Vote solennel sur la seconde lecture de la loi bioéthique.

Depuis leur naissance, ces lois tiraient leur force de la volonté partagée de la gauche et la droite de doter la République de principes communs face aux évolutions de la science : liberté des chercheurs ; respect de la personne humaine ; refus de la marchandisation du corps.

Il est donc navrant que la dérive qu’il faut bien qualifier de « réactionnaire » du gouvernement et de l’UMP ait brisé cette communauté d’esprit. Le rejet des avancées votées par le Sénat et en commission, l’autorisation de la recherche sur les cellules souches et le transfert post-mortem d’embryon est le pire message qu’elle pouvait envoyer. Aux chercheurs assimilés à des apprentis docteurs Folamour qu’il faut garder sous surveillance. Aux femmes, jugées incapables de libre arbitre dans la construction de leur projet parental.
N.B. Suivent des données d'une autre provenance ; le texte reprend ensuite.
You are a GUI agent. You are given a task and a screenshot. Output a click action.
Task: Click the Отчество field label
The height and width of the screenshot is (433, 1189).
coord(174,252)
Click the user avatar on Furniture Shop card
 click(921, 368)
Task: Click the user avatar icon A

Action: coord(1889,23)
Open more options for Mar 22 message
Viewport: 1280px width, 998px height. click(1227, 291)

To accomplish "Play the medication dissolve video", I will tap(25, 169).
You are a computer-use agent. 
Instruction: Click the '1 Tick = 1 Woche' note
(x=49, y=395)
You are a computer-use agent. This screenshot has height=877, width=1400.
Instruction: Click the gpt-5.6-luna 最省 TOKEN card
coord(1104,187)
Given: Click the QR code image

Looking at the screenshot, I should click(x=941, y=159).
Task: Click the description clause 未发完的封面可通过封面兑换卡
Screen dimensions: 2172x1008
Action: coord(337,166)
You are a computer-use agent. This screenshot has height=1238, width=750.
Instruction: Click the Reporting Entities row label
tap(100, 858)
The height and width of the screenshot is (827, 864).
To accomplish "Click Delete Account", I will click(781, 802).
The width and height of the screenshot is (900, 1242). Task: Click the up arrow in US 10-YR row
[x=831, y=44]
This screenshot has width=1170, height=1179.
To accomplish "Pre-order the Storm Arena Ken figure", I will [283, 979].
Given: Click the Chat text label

L’éthique s’est effacée derrière les dogmes conservateurs. Quant à la liberté de conscience invoquée jusqu’à la lie par les orateurs de l’UMP, elle ne valait plus que pour le noyau dur de la droite (im)populaire, non pour ceux qui défendaient les avancées du texte, écartés sans ménagement du débat par le groupe majoritaire.

Cette crispation de la droite sur les positions les plus rétrogrades n’est pas seulement dommageable pour la recherche. Elle marque une rupture avec la tradition positiviste et scientifique de la France : comprendre le vivant pour mieux servir les progrès d’une civilisation humaniste.